Induction Proof and divisibility by $2^n$

Define the $n$-digit number as follows. Let $f(1)=2$. Suppose that we have defined $f(n)$, and $2^n$ divides $f(n)$. Then define $f(n+1)$ as follows.

If $2^{n+1}$ divides $f(n)$, then $f(n+1)$ is obtained by putting a $2$ in front of the decimal expansion of $f(n)$. Or, to put it another way, $f(n+1)=2\cdot 10^n+f(n)$. If $2^{n+1}$ does not divide $f(n)$, then $f(n+1)$ is obtained by putting a $1$ in front of the decimal expansion of $f(n)$, that is, $f(n+1)=10^n+f(n)$. We show that $2^{n+1}$ divides $f(n+1)$.

Suppose first that $2^{n+1}$ divides $f(n)$. Then $f(n+1)=2\cdot 10^n+f(n)$. Note that $2\cdot 10^n$ is divisible by $2^{n+1}$, which shows that $f(n+1)$ is divisible by $2^{n+1}$.

Suppose next that $2^{n+1}$ does not divide $f(n)$. Then $f(n)\equiv 2^n\pmod{2^{n+1}}$ (the remainder when we divide $10^n$ by $2^{n+1}$ is $2^n$).

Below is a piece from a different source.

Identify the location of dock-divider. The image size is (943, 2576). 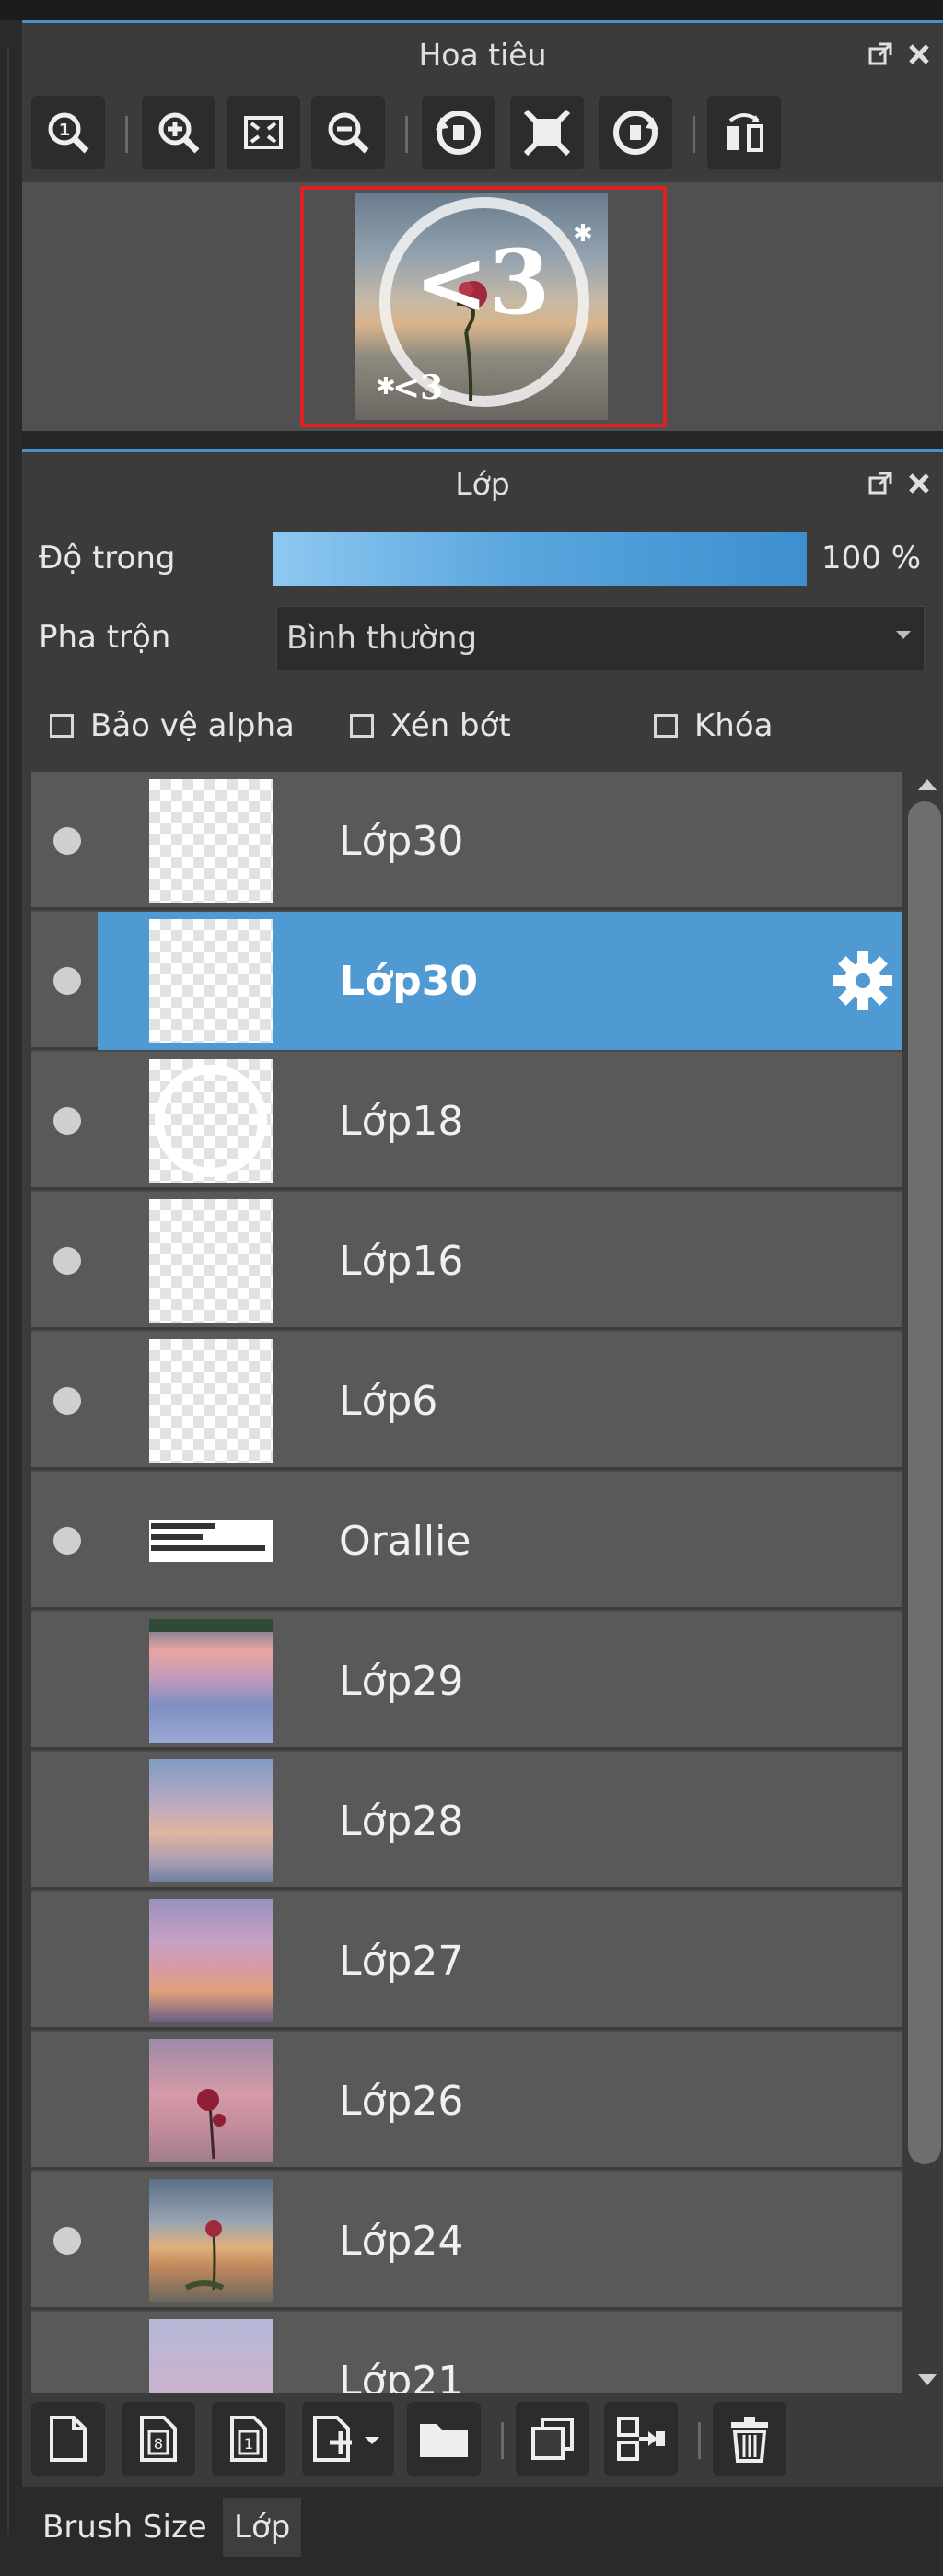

But we have $10^n \equiv 2^n \pmod{2^{n+1}}$. It follows that $f(n+1)=10^n+f(n)\equiv 2^n+2^n\equiv 2^{n+1}\equiv 0\pmod{2^{n+1}}$.

Look at the first few $A(n)$:

$$\begin{array}{c|r} n&A(n)\quad\\ \hline 1&2\\ 2&12\\ 3&112\\ 4&2112\\ 5&22112\\ 6&122112\\ 7&2122112\\ 8&12122112\\ 9&212122112 \end{array}$$

Notice that each $A(n)$ extends the previous one by adding either a $1$ or a $2$ on the lefthand end. This means that in each case so far we have $A(n+1)=a_n+10^n$ or $A(n+1)=a_n+2\cdot10^n$. This suggests trying to prove that if $A(n)=k2^n$ for some integer $k$, then one of the numbers $a_n+10^n$ and $a_n+2\cdot10^n$ is a multiple of $2^{n+1}$; if you can do that, you have your induction step. HINT: Consider separately the cases $k$ even and $k$ odd, and note that $10^n=2^n5^n$.